▶ To do
Images don't belong in the copy. Output the rest of the data exactly.

═══ Task input

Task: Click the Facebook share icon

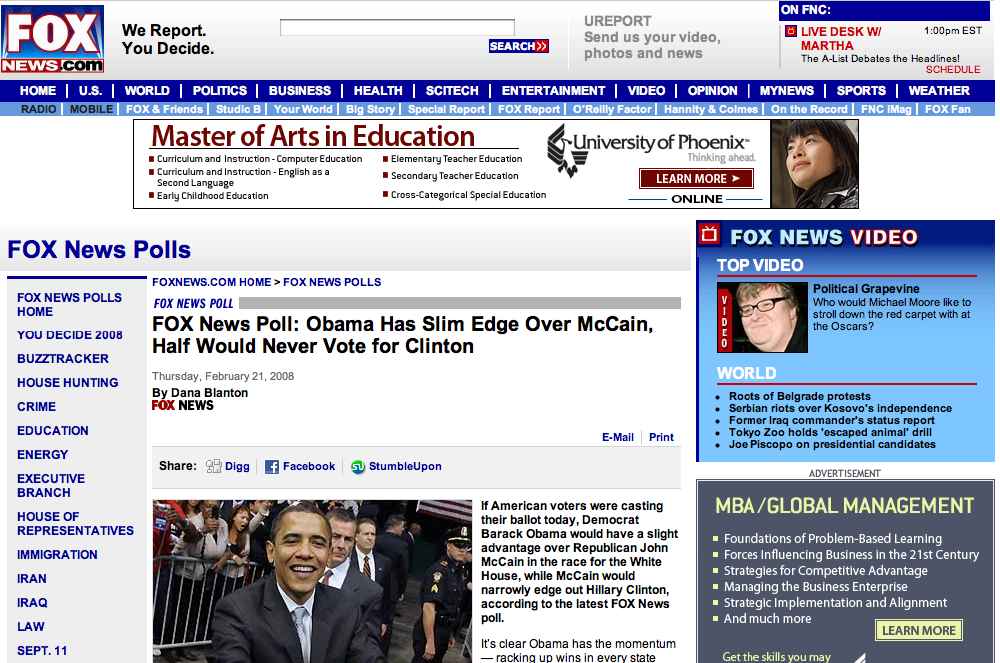Action: coord(272,467)
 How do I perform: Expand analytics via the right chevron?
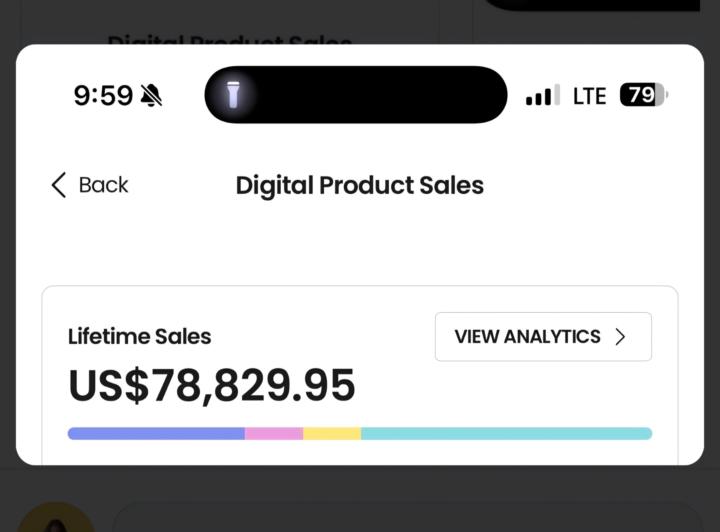click(x=620, y=337)
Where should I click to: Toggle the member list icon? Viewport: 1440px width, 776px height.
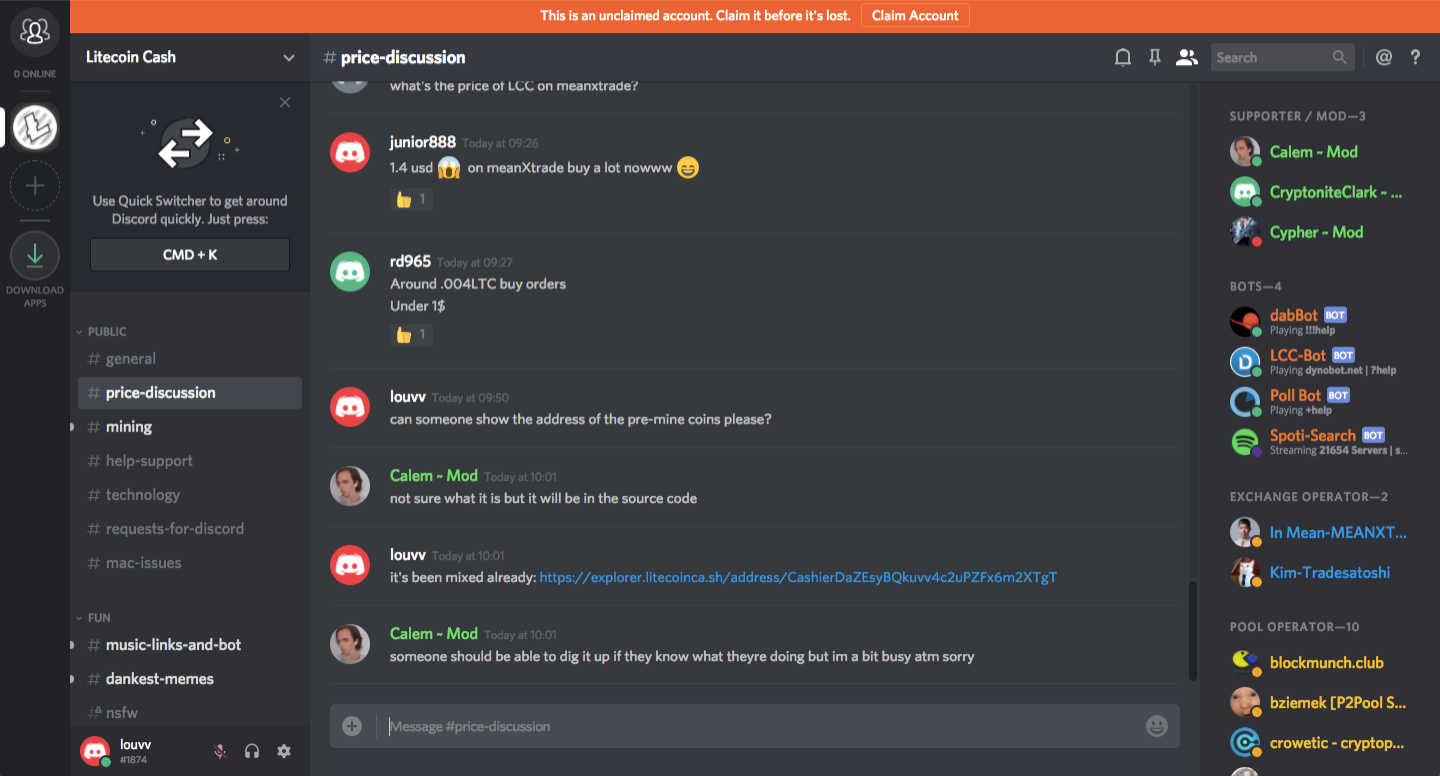1187,58
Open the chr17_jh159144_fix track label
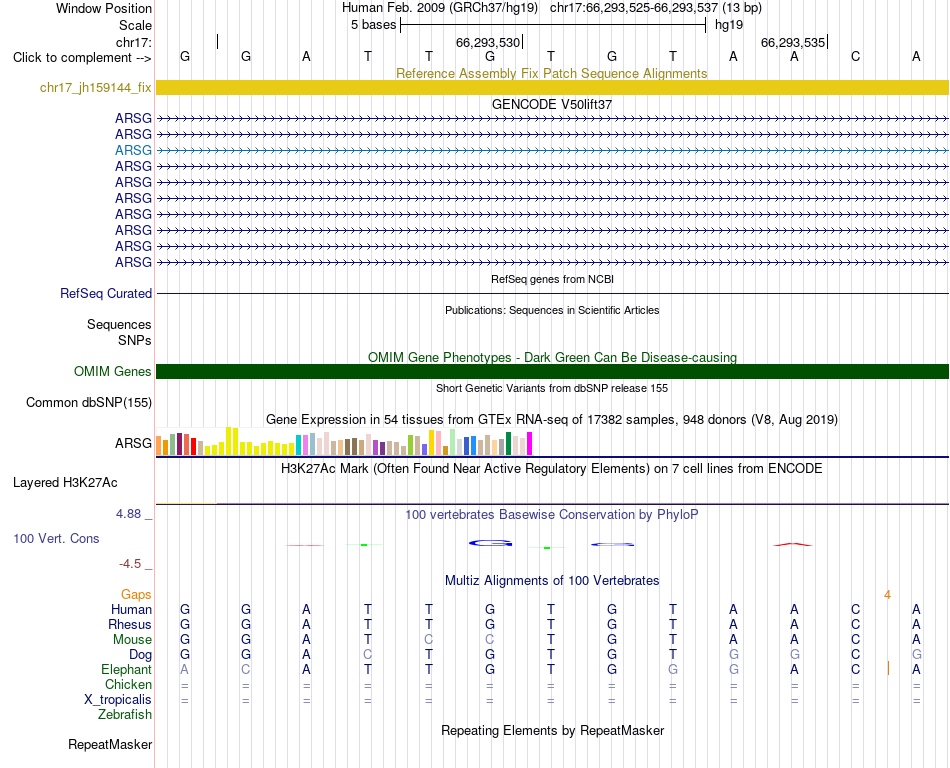950x768 pixels. 95,88
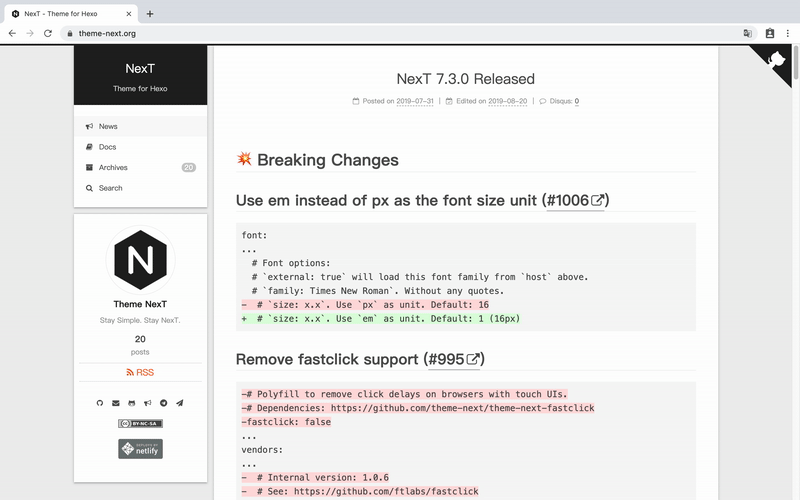Click the paper plane icon in sidebar
800x500 pixels.
180,403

══════

▶ Response to this task
Task: Click the Facebook share icon

Action: coord(272,467)
 How do I perform: Expand analytics via the right chevron?
click(x=620, y=337)
Where should I click to: Toggle the member list icon? Viewport: 1440px width, 776px height.
1187,58
Open the chr17_jh159144_fix track label
950x768 pixels. 95,88
Click the paper plane icon in sidebar
800x500 pixels.
180,403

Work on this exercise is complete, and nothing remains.